- **Verilen metin**:

________

Giriş # 1: Dans Etmeye Aşık Olurken Öğrendiğim 3 Ders

Son 15 yılda dans beni tekrar tekrar büyüledi.

Kizomba ve Semba ile ilgili ayrıntılara girmeden önce, dans etmeye bağımlı olmamın nasıl başladığını paylaşmama izin verin…

Bir Zamanlar

2005 yılında Küba salsa dansı ile tanıştım – doğru ifade etmek gerekirse; dansın ismi aslında casino (“kumarhane”) ve müziğin adı salsa; https://en.wikipedia.org/wiki/Cuban_salsa.
2005 özel hayatımda bir karmaşa ile yeni başlamıştı; 8 yıllık evliydim ve iki küçük çocuğum vardı.Evliliğim dağılıyordu, eski karım ve ben ayrılmaya ve sonunda boşanmaya karar verdik. Boşanmayla, iki küçük çocukla birlikte yüzleşmek, kendi çocukluk dramıma dair bir dejavu gibiydi, ama şimdi ben ebeveyn rolündeydim. Ayrılma öfke ve hüsran hissetmeme neden olurken bir yandan bunun çocuklarımı nasıl olumsuz etkileyeceğini fark ediyordum. Ebeveynlerimin kavgalarnın benim çocukken ruh halim üzerinde derin bir etkisi olduğu gibi.

________

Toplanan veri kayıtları
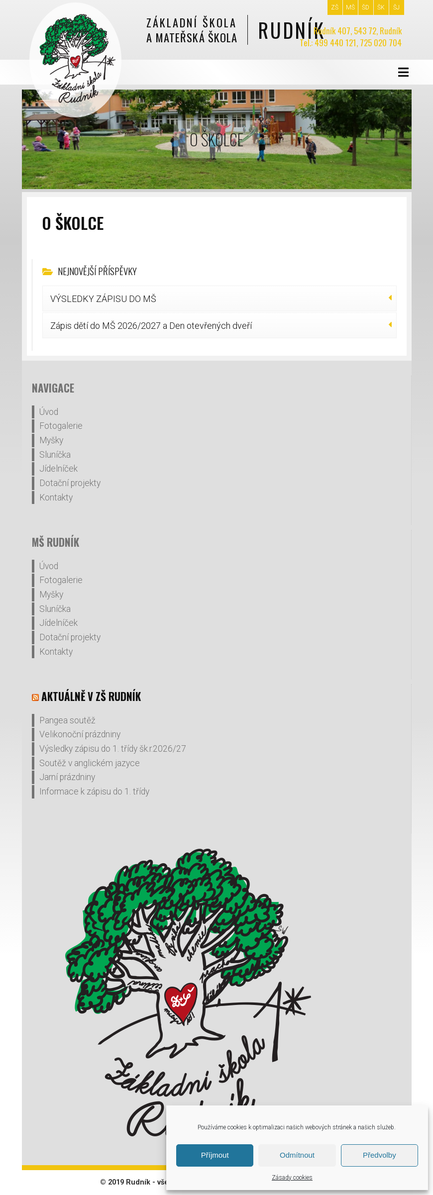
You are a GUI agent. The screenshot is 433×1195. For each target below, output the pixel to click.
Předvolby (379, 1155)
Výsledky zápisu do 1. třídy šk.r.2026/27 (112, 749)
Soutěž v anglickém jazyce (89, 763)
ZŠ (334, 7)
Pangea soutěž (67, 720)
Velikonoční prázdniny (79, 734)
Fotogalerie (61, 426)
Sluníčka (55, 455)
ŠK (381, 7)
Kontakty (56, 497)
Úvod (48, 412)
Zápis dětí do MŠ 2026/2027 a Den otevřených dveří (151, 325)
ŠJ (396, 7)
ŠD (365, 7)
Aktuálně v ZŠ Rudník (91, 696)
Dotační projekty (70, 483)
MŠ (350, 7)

________

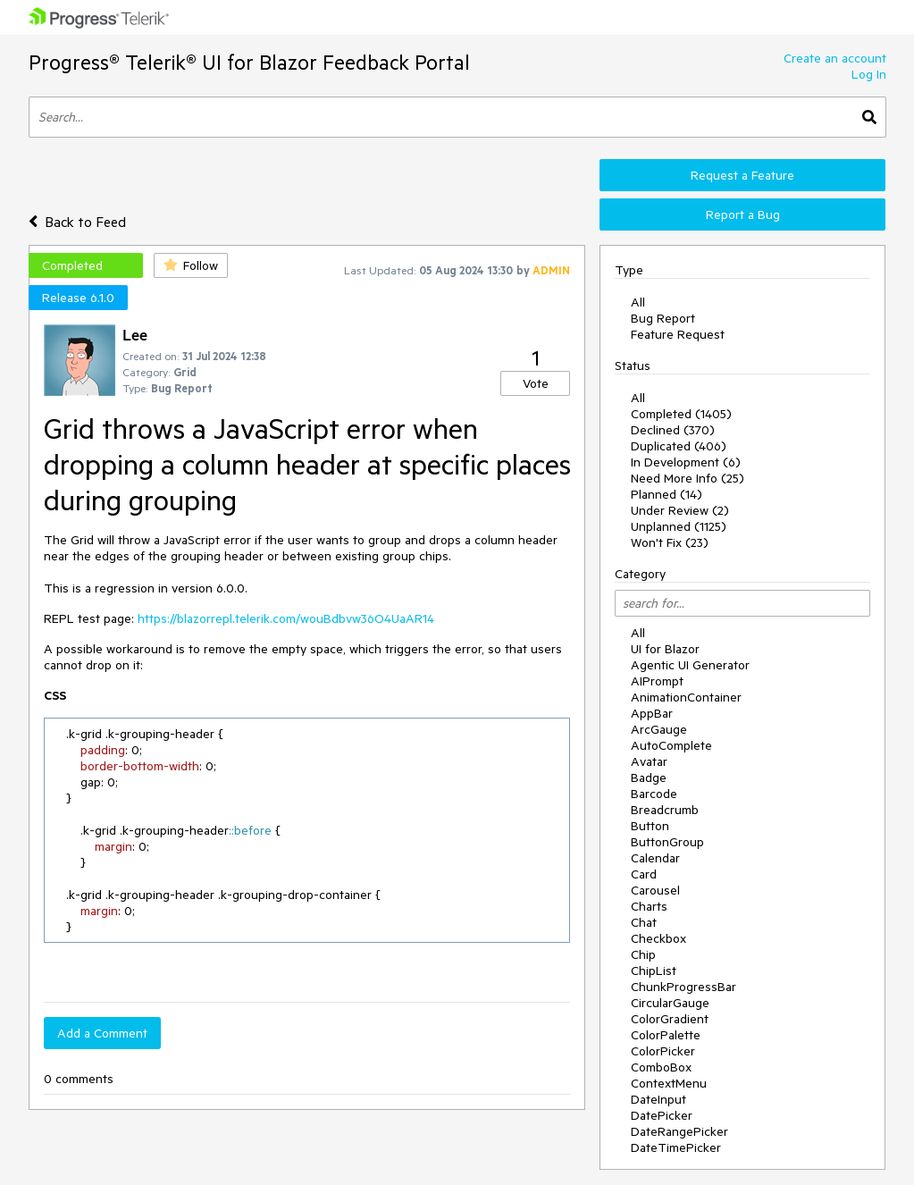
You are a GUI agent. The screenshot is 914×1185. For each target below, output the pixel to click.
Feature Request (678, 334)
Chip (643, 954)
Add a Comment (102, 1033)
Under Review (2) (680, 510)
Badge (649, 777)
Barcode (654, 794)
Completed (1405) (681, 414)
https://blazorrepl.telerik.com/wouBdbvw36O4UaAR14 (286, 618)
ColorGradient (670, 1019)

________

- **Yazılı alıştırma 1**:
Dans üzerine metinde geçen "Son 15 yılda dans beni tekrar tekrar büyüledi." cümlesini İngilizceye çevirin.
- **Yazılı alıştırma 2**:
Kayıtlarda "You are a GUI agent. The screenshot is 433×1195." ifadesinin bulunduğu satırdan "Dotační projekty (70, 483)" ifadesinin bulunduğu satıra kadar, bu iki satır da dahil olmak üzere, tüm satırları yeniden yazın. Bu satırlarda "Fotogalerie" yerine "Galerie fotografií" koyun ve geri kalan hiçbir şeyi değiştirmeyin.

- **Cevap 1**:
Over the last 15 years, dance has captivated me again and again.

- **Cevap 2**:
You are a GUI agent. The screenshot is 433×1195. For each target below, output the pixel to click.
Předvolby (379, 1155)
Výsledky zápisu do 1. třídy šk.r.2026/27 (112, 749)
Soutěž v anglickém jazyce (89, 763)
ZŠ (334, 7)
Pangea soutěž (67, 720)
Velikonoční prázdniny (79, 734)
Galerie fotografií (61, 426)
Sluníčka (55, 455)
ŠK (381, 7)
Kontakty (56, 497)
Úvod (48, 412)
Zápis dětí do MŠ 2026/2027 a Den otevřených dveří (151, 325)
ŠJ (396, 7)
ŠD (365, 7)
Aktuálně v ZŠ Rudník (91, 696)
Dotační projekty (70, 483)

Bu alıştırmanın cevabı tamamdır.